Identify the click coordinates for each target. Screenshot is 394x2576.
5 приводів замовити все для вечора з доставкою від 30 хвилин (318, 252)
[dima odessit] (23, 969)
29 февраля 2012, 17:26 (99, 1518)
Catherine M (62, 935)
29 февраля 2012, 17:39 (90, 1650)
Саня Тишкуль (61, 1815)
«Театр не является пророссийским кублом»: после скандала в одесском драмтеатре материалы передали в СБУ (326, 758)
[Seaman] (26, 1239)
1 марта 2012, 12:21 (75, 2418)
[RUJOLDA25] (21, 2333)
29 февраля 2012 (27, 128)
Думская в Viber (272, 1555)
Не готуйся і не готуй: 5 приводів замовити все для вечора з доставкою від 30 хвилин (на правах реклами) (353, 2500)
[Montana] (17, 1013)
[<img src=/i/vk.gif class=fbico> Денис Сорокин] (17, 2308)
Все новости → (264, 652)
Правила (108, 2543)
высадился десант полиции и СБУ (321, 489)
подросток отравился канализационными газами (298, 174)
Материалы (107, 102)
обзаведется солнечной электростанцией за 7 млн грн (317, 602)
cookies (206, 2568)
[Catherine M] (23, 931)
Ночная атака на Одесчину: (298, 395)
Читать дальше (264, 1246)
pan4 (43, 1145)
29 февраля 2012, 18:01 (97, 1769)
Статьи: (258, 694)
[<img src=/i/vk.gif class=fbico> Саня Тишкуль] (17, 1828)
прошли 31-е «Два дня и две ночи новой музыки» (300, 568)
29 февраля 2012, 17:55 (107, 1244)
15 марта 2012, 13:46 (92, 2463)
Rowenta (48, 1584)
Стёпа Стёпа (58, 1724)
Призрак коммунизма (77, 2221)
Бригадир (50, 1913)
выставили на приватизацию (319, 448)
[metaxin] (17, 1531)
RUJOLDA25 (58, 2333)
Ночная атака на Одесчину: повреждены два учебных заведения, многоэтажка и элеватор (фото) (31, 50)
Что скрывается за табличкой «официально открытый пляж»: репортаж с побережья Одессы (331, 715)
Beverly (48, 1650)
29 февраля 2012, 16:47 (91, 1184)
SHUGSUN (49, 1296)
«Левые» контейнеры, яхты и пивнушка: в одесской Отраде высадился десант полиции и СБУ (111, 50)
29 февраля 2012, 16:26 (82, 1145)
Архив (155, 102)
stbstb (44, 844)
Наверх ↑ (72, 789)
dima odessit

====

• **Problem**: Once you reach the line that contains "Beverly (48, 1650)", transcribe it and all remaining lines of the listing exactly; skip everything before it.

• **Output for this task**:
Beverly (48, 1650)
29 февраля 2012, 16:47 (91, 1184)
SHUGSUN (49, 1296)
«Левые» контейнеры, яхты и пивнушка: в одесской Отраде высадился десант полиции и СБУ (111, 50)
29 февраля 2012, 16:26 (82, 1145)
Архив (155, 102)
stbstb (44, 844)
Наверх ↑ (72, 789)
dima odessit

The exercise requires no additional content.